Howard gets a foothold in the market and starts getting projects to implement. One such commission is to build a temple of human spirit for a rich tycoon. Toohey who is a friend to the tycoon strangely fails to persuade him to change his plan in favour of building a centre for disabled children. Roark gets the full freedom to design the building and complete its construction within a time-frame of one year. The tycoon leaves for a pilgrimage and when he comes back, a building greets him. But that happens to be totally opposite of what he has thought of. Lo, Mr. Toohey, who has not compromised with his loss of face, now instigates the tycoon to sue Howard Roark for delivering something not needed by him. The case continues and all the big names in the architectural world including Peter Keating testify against Howard Roark. Only Dominique testifies in his favour even if that costs her employment with the "Banner". Roark loses the case and pays for the remodelling of the building to house the handicapped children as contemplated by Toohey. A beautiful statute modelled on Dominique is removed from the modified temple.

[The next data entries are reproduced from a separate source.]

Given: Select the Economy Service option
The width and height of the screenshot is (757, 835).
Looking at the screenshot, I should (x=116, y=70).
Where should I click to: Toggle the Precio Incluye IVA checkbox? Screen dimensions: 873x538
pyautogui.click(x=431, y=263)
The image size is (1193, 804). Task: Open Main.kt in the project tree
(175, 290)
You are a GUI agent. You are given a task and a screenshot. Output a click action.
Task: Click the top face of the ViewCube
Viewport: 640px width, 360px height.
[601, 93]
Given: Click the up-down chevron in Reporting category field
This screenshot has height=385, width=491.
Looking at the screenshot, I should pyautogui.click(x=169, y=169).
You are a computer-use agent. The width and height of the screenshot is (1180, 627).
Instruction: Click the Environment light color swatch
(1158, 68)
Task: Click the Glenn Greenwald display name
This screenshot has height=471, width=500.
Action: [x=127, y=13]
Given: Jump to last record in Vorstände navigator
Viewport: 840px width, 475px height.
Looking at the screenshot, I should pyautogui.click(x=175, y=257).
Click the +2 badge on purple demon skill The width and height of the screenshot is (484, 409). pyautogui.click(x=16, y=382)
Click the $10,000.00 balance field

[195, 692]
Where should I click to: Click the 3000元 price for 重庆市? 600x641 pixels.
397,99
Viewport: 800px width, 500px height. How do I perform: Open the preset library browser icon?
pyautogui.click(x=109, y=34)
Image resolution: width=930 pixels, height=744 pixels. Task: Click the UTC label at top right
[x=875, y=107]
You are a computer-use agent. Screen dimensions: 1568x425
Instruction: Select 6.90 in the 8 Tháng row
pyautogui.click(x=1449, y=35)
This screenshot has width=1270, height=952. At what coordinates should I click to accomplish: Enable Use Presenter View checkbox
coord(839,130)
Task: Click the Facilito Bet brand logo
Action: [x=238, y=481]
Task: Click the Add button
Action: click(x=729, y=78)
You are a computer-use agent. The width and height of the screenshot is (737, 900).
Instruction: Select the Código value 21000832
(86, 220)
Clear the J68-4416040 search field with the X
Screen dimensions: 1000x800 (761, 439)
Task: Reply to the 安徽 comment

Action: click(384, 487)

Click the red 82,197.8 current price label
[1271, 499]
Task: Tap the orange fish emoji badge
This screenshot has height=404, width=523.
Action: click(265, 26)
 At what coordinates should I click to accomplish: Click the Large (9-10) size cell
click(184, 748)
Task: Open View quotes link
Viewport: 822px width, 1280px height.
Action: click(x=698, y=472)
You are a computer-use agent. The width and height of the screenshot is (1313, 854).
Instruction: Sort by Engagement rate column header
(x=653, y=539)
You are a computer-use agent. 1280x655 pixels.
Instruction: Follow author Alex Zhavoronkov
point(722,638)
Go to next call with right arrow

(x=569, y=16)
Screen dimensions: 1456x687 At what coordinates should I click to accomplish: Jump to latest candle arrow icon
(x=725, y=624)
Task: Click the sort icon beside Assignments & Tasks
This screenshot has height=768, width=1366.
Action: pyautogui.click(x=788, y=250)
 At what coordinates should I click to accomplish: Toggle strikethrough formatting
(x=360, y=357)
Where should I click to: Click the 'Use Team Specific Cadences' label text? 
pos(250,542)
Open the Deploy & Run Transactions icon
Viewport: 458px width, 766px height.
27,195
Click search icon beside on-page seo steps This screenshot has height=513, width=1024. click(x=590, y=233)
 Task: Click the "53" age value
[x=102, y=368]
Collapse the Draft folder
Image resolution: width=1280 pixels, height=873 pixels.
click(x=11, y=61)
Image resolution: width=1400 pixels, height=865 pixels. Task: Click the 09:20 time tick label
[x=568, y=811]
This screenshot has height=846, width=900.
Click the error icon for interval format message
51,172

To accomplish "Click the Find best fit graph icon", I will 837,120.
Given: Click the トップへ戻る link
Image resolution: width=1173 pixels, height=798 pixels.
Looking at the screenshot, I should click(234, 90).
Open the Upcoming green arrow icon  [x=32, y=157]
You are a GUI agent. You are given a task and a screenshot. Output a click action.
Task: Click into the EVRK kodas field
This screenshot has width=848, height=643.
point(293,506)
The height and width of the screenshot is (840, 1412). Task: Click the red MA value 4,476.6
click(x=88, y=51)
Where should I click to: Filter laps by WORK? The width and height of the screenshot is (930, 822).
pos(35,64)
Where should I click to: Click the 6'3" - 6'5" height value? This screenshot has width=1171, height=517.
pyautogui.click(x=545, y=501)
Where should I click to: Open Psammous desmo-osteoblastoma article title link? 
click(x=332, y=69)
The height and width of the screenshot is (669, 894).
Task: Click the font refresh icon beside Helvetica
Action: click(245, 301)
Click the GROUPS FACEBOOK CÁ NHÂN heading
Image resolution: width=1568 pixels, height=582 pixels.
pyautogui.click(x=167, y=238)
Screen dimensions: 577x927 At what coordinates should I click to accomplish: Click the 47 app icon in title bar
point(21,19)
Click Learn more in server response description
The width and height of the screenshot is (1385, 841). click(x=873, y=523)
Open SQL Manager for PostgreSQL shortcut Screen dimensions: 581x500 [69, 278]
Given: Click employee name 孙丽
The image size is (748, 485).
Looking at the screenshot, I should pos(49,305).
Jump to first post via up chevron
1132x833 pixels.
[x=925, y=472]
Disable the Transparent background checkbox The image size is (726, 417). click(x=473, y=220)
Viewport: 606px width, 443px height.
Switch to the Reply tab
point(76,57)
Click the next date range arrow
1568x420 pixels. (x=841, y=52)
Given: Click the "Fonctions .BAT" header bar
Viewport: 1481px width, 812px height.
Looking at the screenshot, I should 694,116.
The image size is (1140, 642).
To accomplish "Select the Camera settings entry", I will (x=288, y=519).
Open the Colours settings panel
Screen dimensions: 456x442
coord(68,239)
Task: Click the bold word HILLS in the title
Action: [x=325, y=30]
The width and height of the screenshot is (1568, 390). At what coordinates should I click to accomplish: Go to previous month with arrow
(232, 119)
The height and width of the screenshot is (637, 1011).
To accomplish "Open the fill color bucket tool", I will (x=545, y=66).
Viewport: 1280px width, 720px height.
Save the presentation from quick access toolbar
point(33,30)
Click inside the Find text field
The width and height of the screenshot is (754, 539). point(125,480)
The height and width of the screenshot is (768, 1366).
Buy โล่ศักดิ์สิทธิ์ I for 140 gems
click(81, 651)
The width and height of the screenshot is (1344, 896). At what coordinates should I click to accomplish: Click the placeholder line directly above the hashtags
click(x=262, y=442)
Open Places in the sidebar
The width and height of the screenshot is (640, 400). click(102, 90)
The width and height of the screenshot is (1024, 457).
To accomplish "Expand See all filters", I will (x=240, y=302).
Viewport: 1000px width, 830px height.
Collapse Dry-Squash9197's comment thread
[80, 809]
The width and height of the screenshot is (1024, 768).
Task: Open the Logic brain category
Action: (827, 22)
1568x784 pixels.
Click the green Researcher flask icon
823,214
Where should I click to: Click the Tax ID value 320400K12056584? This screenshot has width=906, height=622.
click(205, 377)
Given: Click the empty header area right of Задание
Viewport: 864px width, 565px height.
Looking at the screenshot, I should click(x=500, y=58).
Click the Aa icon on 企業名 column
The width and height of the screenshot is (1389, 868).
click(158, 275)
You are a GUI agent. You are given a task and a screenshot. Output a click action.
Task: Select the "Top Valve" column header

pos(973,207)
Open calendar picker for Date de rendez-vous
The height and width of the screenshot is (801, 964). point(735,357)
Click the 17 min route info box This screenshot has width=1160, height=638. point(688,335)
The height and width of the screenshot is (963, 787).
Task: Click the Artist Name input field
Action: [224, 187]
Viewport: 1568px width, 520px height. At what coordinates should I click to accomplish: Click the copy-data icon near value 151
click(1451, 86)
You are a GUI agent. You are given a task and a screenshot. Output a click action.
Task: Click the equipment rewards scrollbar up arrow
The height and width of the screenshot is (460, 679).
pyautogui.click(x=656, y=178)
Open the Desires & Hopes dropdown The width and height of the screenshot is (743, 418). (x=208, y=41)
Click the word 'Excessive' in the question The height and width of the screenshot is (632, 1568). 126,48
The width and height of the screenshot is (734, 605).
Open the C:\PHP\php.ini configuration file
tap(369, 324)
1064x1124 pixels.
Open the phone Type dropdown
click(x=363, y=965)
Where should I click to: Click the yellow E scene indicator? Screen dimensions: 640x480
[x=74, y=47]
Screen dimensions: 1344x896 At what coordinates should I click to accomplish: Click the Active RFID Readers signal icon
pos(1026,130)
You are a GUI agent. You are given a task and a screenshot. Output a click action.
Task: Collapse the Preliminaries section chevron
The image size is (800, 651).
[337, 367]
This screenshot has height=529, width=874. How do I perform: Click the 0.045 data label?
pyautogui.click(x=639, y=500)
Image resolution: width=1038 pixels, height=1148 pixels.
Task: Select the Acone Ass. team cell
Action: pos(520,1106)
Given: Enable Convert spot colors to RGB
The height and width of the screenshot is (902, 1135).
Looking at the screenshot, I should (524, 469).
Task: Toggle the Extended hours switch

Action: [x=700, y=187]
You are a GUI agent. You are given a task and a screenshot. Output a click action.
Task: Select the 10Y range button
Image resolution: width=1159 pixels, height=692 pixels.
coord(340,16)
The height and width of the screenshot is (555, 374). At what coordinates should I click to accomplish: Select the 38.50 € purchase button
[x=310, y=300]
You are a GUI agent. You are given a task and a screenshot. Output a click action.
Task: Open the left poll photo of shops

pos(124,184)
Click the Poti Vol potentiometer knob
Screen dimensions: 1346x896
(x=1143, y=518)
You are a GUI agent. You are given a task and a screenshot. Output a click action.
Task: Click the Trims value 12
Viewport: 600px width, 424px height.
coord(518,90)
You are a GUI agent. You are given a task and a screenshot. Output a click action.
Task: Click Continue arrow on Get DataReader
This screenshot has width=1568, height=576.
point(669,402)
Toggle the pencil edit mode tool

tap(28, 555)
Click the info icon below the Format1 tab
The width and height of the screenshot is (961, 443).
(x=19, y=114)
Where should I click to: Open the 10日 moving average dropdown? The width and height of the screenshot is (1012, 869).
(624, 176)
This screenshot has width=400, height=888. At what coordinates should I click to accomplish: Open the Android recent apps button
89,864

Peter Keating proposes to marry Cathy but just before that can actually happen, Dominique comes forward with an offer to marry Keating. Surprised and happy, Keating wins everything without knowing a thing how this has been possible all of a sudden. Actually Dominique marries Keating not for love but for the opposite feeling she has all along nurtured against him. Her actual love is with Roark. No wonder the conjugal life of the Keating couple becomes anything but happy.

Toohey tries to trick Wynand into accepting Dominique as one of his women. He sends him a statue that was earlier sculpted with Dominique as the model. It is the same statue that Toohey had salvaged from the temple of human spirit. He succeeds in getting Wynand's nod to send the real Dominique. In fact, Toohey knows that Wynand is a connoisseur of art and sculpture and he chooses this particular gift to ensure that his victim falls into line. At that time the building trade is going trough a slump and Peter Keating is in the real doldrums. He knows Wynand is contemplating to commission a mega project. When Toohey actually throws the idea of sending Dominique for facilitating a commission through her charm and sex power, Keating does not see anything wrong in it. Dominique goes to him and then Wynand arranges a dinner and invites the Keating couple. Eventually he makes Dominique and her husband agree to his proposal that he would take Dominique with him in his yacht for a few months of cruise. This helps a new relationship to emerge and finally Dominique marries Wynand securing an easy divorce from Keating.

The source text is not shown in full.